COMPLETE THE FOLLOWING
1 > Answer these questions from the passage on loss-making companies, marking your answers (a), (b) and (c):
(a) What does the start-up world call how long a business can keep going before its cash runs out?
(b) What stock market value does the passage give for Salesforce?
(c) How much did Amazon sell last year, according to the passage?
2 > Continue the passage on loss-making companies, picking up after its final line.

SOURCE PASSAGE

For the average entrepreneur making a loss means cash is getting lower. The business is hemorrhaging. Blood is leaving the patient. In the start-up world it’s called the runway. How much runway have I got? Perhaps your personal savings are being used to fund those first few years and you’ve got a few months, weeks, or even a few days left! Runways run out, or do they?

I’ve examined the story of three loss makers to understand how you can make huge losses but still be worth billions. In fact all three added together amount to $248 billion worth of value. That’s right the stock market value of all three adds up to $248 billion.

They are Amazon at $198 billion, Salesforce at $48 billion and newly floated HubSpot at $1.7 billion.

A review of 12 key metrics tells a fascinating story. First a picture:

Now some observations, Amazon first:

  • Last year Amazon sold $89 billion of stuff.

SUPPLIED DATA
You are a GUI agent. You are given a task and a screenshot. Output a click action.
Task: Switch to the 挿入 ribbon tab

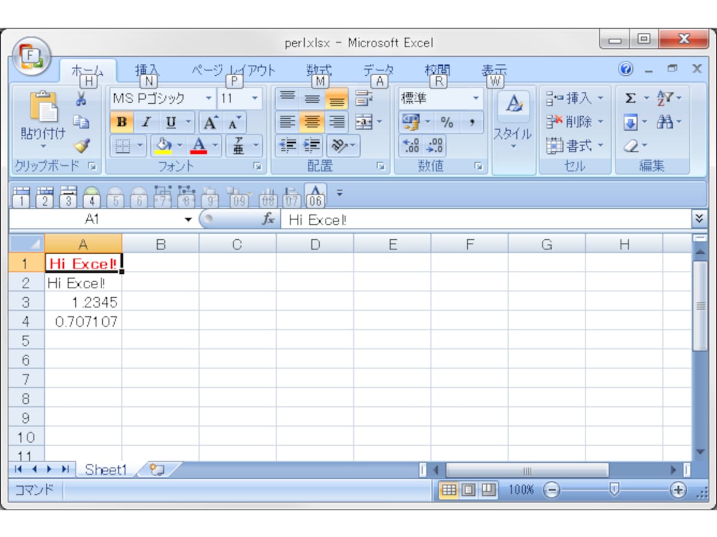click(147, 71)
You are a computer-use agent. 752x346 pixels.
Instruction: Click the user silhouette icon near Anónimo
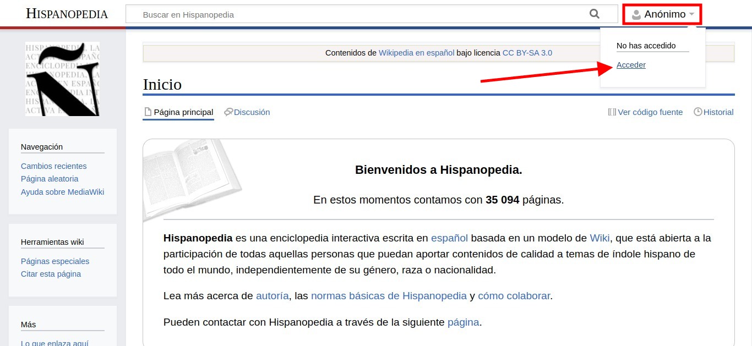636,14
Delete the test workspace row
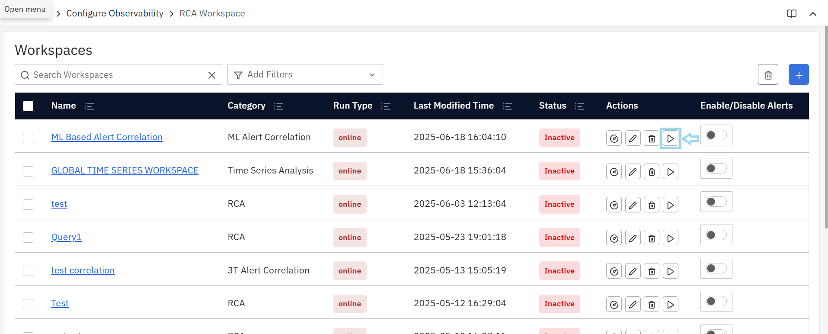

...

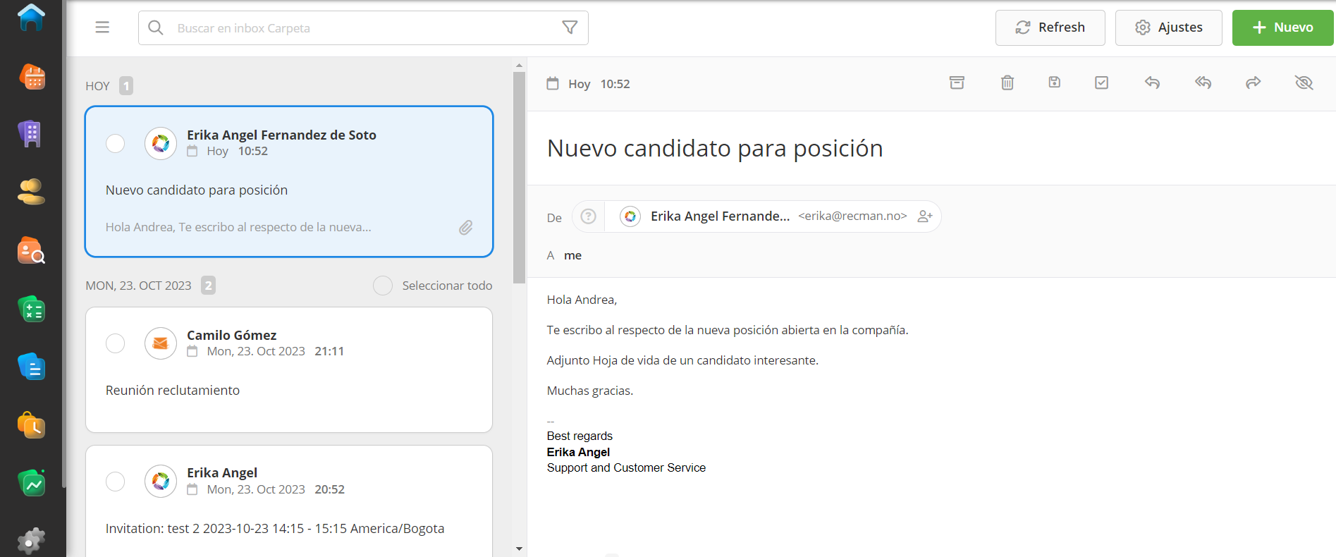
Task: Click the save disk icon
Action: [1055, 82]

* * *

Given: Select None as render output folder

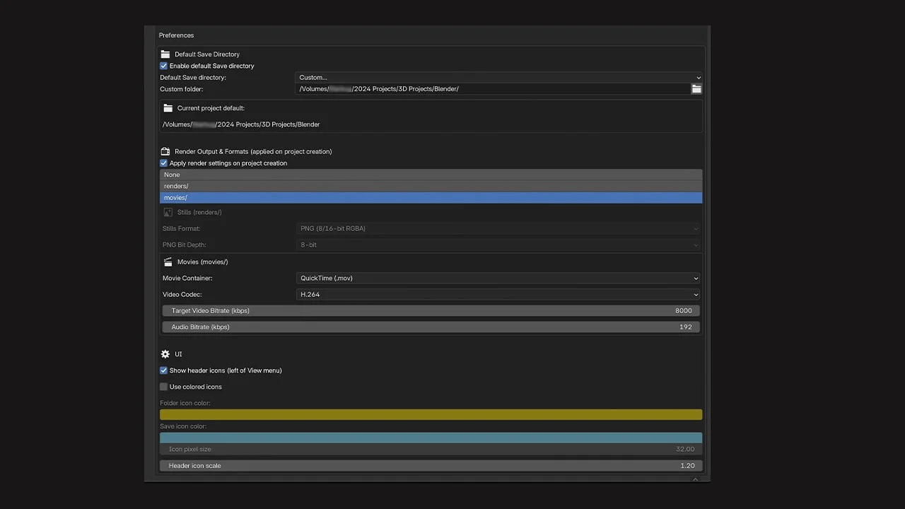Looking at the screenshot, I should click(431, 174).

ANSWERS GIVEN
1 >
(a) The runway.
(b) $48 billion.
(c) $89 billion of stuff.

2 >
  • It lost on a strictly GAAP (Generally Accepted Accounting Principles) $241 million.
  • However like every other business, we have those pesky non-cash items that accountants love. First up – depreciation. We don’t actually write a check to depreciation but Amazon set aside $4.7 billion of depreciation (of course the idea behind depreciation is very real, because things really do wear out, become obsolete and you have to replace them one day).
  • Next up on the non-cash front is stock compensation, an adjustment for all those stock/share incentive schemes you’ve used to keep or attract talent. That was $1.5 billion.
  • I’ve then lumped a range of items into my accruals line which basically reflects the fact that costs and income don’t always follow a strictly cash journey, they follow an accruals basis.
  • Then we come to a line I’ve called CAPEX. Basically the net impact of buying and selling capital stuff like buildings, equipment and servers. That was $5 billion right there.

At this point in the story we can strike an interesting sub total. How much cash did this $ 89 billion juggernaut actually generate in 2014? Answer line 7 – $1.5 billion (if your kind with roundings). So a loss maker can generate some cash.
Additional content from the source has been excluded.